» Work instructions: Copy exactly the lines of the data below that run from the line holding "Given: Select the Draughts app icon" through the line holding "The width and height of the screenshot is (746, 506).", both ends included.

» Records shown:
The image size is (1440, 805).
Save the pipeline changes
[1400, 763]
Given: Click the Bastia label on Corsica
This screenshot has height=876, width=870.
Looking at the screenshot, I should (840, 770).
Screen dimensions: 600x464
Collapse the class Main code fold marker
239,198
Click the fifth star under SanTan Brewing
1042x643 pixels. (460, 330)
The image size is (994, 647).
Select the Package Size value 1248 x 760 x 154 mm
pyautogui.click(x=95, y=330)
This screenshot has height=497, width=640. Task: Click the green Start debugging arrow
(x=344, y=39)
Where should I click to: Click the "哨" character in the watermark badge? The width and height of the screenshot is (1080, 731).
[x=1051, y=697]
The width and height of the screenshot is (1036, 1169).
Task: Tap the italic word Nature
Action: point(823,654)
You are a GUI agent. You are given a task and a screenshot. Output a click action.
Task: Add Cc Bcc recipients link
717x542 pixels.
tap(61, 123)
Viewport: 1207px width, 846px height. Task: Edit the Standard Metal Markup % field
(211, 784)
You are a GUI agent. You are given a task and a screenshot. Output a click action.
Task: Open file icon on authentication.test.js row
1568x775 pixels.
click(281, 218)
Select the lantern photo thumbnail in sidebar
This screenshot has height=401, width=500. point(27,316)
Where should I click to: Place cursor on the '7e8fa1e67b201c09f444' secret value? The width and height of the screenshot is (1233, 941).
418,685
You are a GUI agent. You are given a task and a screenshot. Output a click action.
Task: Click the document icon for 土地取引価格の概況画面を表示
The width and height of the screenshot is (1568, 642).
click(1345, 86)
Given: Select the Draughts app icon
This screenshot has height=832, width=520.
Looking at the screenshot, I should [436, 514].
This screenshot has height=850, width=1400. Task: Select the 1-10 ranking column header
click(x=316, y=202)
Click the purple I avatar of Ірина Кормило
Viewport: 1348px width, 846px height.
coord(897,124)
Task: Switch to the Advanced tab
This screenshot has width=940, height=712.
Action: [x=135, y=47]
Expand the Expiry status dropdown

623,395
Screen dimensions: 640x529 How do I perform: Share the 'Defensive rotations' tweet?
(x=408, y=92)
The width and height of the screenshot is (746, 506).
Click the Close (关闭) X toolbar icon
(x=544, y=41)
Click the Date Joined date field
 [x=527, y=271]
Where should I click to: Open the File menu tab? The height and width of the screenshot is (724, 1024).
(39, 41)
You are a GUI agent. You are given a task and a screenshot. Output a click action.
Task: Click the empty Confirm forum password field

» Response to this task:
Given: Select the Draughts app icon
This screenshot has height=832, width=520.
Looking at the screenshot, I should [436, 514].
This screenshot has height=850, width=1400. Task: Select the 1-10 ranking column header
click(x=316, y=202)
Click the purple I avatar of Ірина Кормило
Viewport: 1348px width, 846px height.
coord(897,124)
Task: Switch to the Advanced tab
This screenshot has width=940, height=712.
Action: [x=135, y=47]
Expand the Expiry status dropdown

623,395
Screen dimensions: 640x529 How do I perform: Share the 'Defensive rotations' tweet?
(x=408, y=92)
The width and height of the screenshot is (746, 506).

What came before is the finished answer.